芙秀看着已经半个身子往外探的简昕:“娘娘,现在都半夜了您出去作甚?从宫里带出来的几箱书也没看完,娘娘不若好好待着继续看书啊。”
“我从晚饭看到现在,看累了,不想看了,出去走走。”
“哪有人半夜三更出门走走的啊?夜里也不安全,万一出事儿了怎么办?”
简昕朝着她摆摆手:“没事,不走远,就去隔壁看看。
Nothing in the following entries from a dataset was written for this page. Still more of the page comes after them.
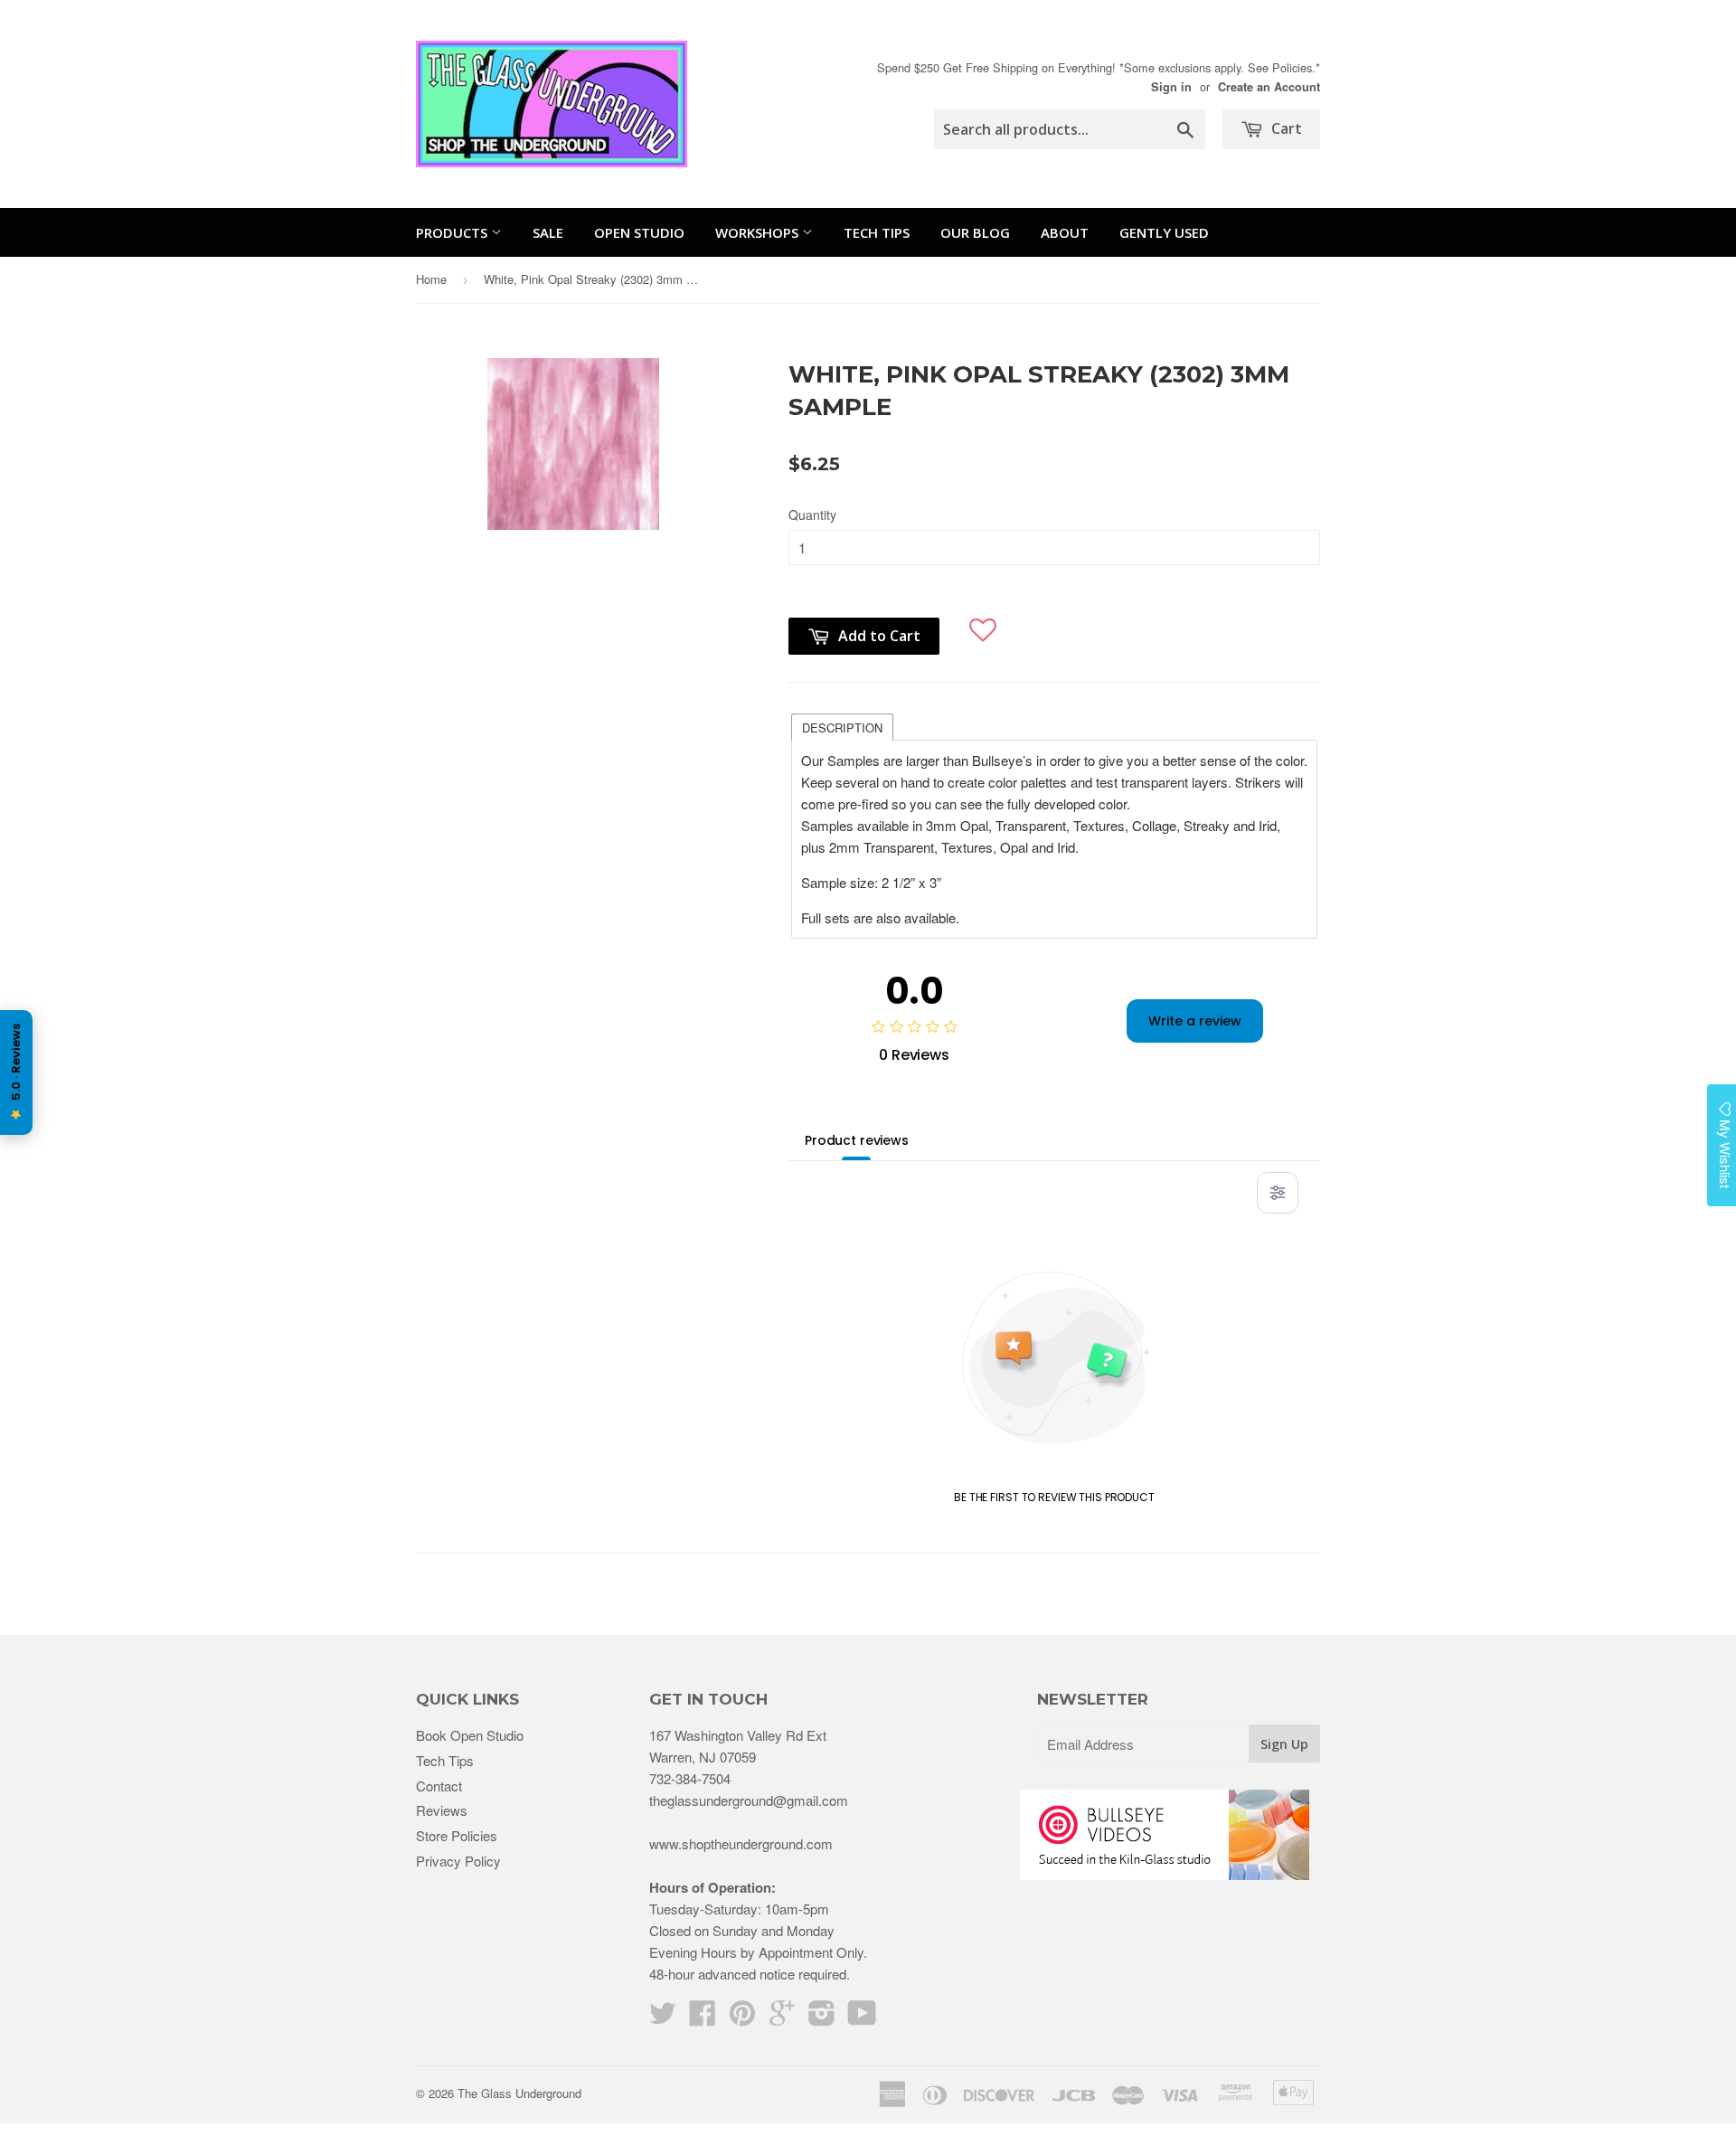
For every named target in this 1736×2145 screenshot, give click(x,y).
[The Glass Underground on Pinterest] (742, 2017)
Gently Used (1164, 232)
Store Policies (456, 1835)
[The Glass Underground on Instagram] (821, 2017)
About (1065, 232)
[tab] (842, 726)
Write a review (1194, 1021)
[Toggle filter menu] (1277, 1193)
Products (453, 232)
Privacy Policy (458, 1860)
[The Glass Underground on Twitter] (662, 2017)
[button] (983, 622)
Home (431, 279)
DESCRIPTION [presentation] (842, 727)
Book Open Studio (470, 1734)
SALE (548, 232)
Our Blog (975, 232)
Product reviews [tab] (857, 1140)
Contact (439, 1785)
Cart (1285, 128)
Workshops (758, 232)
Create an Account (1269, 87)
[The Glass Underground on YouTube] (862, 2017)
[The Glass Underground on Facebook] (702, 2017)
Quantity (812, 515)
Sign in (1171, 87)
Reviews (441, 1809)
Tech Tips (877, 232)
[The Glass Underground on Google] (782, 2017)
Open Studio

”
说罢,娇巧的身影便‘咻’一下消失在了视线内,只留着芙秀一人在室内发怔。
隔壁,什么隔壁??
简昕四下观望着,靠着几个灵活的闪身和走位成功躲过了前头巡逻的卫兵,两三步便成功缩到了皇帝那张营帐的侧边。
隔壁,还能有什么隔壁。
为了自己一时的爽快居然连这么恶毒的借口都能想得出来,半夜遭到报应都是你应得的。
简昕猫着腰,从袖口里掏出来一个透明的小瓶子。
瓶身圆滚而口小,在一片昏暗中隐约可见其中密匝团聚的黑点和其间不断在飞动的小影。
简昕顺着底下用手指尖搂出来一个小口,将瓶口的木塞打开,顺着圈住的洞口,瓶内的小黑影瞬间如雨间寻得屋檐、漆屋追得明火般呼啦啦往外冲去。
一个本就不大的瓶子瞬间便成了空,只剩了几只本就生命体征不强的,或已经奄奄一息的还留了下来。
简昕心满意足地收回了手,站起身来拍了拍衣摆,事了拂衣去,深藏功与名。
好歹是她点了香后努力了整个前半夜才抓满的蚊子,不得拿来好好犒劳一下这个狗男人。
最好瞄着他那张脸吸,让他明天见都没办法出去见人。
芙秀正站在那个洞口前思索着要怎么处理一下才能不被外边路过的巡卫发现,便看见另一侧突然笼下一罩阴影,紧接着便钻进来了一个熟悉的头顶。